→ **Entries shown**

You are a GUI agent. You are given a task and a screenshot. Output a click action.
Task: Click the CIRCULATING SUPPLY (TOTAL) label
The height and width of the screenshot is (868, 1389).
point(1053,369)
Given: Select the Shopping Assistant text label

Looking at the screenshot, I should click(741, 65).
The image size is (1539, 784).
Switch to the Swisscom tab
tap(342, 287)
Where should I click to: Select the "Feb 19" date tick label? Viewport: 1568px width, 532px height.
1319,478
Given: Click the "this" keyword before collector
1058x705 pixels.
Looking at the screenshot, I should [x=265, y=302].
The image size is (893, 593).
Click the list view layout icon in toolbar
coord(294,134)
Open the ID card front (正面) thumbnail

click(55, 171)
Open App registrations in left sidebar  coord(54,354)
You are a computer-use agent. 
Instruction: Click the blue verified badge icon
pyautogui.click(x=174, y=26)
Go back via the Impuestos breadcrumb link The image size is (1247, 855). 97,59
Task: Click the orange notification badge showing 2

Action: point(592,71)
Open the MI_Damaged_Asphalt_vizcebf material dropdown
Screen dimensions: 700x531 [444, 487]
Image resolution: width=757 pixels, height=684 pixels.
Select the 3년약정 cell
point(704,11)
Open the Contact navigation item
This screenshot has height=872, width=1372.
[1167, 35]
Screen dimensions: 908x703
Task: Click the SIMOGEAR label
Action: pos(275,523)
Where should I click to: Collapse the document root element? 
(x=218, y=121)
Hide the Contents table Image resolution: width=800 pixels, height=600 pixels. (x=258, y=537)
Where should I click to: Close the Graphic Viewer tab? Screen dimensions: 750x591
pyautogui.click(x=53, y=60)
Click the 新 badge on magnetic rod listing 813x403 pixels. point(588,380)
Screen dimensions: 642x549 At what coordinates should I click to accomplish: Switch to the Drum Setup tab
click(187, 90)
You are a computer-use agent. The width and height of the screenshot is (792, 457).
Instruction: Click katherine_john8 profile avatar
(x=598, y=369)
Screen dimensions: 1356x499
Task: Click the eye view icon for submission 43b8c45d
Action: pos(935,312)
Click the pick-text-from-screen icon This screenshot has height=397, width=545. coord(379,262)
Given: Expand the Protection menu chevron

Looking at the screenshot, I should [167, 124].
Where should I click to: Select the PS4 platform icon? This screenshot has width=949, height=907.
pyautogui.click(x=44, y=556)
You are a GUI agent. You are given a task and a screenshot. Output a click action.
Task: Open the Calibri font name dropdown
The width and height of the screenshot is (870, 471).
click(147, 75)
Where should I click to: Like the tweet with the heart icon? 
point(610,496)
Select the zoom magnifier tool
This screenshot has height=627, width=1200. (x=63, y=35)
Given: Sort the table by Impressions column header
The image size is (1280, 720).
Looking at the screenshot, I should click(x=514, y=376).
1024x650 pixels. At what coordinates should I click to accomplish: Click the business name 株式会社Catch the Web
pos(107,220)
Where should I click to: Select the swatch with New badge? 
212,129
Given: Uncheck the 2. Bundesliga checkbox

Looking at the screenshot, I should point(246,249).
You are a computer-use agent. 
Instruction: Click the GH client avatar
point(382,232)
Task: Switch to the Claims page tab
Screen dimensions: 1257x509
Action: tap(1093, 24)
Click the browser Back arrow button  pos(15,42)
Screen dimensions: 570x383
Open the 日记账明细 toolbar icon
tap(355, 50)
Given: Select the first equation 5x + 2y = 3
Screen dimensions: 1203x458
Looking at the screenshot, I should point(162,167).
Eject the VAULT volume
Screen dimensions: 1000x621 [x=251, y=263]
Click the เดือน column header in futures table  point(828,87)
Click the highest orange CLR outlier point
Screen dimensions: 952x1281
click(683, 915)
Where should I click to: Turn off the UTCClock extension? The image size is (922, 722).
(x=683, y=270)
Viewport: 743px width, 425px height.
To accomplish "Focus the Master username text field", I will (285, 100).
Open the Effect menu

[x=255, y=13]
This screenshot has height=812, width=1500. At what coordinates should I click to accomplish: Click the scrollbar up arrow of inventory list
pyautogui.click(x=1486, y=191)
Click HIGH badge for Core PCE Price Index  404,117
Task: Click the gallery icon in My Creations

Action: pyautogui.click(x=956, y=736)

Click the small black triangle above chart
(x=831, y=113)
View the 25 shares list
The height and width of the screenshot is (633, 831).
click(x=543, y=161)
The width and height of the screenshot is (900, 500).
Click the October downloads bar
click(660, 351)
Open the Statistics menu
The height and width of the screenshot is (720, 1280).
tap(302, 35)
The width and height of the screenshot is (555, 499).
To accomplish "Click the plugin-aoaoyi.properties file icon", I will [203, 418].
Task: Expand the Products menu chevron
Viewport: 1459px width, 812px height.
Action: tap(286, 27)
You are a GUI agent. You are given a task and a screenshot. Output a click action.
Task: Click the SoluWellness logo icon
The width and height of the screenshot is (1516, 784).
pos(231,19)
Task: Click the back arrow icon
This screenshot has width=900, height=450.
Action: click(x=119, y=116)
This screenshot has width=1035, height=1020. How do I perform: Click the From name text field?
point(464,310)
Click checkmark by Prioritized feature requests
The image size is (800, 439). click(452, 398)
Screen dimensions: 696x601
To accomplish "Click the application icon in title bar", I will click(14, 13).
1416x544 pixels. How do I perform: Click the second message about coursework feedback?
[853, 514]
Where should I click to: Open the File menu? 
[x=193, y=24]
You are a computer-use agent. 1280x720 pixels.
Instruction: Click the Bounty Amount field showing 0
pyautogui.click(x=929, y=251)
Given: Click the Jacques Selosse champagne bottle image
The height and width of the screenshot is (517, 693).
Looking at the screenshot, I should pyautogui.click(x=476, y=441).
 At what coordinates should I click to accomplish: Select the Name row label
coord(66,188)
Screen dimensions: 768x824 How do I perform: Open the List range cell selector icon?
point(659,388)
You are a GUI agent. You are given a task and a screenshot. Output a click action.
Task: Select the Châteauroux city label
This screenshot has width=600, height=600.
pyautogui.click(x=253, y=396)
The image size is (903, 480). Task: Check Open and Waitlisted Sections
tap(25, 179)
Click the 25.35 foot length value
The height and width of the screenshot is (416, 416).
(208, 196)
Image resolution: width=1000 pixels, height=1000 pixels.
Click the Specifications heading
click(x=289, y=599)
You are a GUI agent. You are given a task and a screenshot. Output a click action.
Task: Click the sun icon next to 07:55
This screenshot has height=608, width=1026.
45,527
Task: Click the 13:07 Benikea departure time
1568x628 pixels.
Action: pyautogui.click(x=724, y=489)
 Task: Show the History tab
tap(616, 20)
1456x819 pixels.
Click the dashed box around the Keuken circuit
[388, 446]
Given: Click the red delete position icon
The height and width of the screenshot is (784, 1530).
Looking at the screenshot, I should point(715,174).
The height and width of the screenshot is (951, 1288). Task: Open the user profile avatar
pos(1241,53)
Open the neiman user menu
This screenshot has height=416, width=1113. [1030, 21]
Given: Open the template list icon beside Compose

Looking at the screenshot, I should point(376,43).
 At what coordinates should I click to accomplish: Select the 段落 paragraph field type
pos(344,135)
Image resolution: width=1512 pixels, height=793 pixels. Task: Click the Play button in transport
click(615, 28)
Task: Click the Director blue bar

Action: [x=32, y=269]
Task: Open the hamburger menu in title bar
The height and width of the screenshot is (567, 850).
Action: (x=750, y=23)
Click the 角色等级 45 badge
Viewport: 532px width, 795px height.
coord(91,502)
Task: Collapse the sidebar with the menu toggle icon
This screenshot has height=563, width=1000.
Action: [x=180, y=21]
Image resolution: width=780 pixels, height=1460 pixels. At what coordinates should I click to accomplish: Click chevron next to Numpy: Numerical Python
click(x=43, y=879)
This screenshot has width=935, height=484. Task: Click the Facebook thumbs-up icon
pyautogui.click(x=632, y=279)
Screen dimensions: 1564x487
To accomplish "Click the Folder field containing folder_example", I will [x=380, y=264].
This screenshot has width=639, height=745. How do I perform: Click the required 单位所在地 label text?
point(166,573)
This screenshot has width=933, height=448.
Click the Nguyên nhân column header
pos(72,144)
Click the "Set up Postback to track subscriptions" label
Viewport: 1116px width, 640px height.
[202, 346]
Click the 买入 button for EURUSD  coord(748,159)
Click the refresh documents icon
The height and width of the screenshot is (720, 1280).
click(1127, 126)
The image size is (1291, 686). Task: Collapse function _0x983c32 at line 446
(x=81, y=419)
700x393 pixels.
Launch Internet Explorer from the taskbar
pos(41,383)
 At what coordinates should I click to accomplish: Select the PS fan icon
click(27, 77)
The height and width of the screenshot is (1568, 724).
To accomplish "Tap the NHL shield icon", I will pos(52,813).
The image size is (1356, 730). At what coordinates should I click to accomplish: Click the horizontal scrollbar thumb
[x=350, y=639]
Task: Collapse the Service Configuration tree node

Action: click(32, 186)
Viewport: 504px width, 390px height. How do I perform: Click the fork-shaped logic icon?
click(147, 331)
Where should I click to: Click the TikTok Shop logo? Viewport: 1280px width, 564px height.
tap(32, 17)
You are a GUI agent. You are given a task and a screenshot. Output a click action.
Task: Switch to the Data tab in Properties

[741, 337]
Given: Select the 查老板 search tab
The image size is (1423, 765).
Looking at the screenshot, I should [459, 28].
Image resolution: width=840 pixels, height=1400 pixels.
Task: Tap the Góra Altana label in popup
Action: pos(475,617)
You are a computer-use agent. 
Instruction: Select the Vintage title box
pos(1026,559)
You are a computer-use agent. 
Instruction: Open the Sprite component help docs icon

→ **To do**
The range runs from the line above containing "Given: Select the Shopping" to the line containing "keyword before collector", inclusive. Restate those lines word for word and no others.

→ **Task response**
Given: Select the Shopping Assistant text label

Looking at the screenshot, I should click(741, 65).
The image size is (1539, 784).
Switch to the Swisscom tab
tap(342, 287)
Where should I click to: Select the "Feb 19" date tick label? Viewport: 1568px width, 532px height.
1319,478
Given: Click the "this" keyword before collector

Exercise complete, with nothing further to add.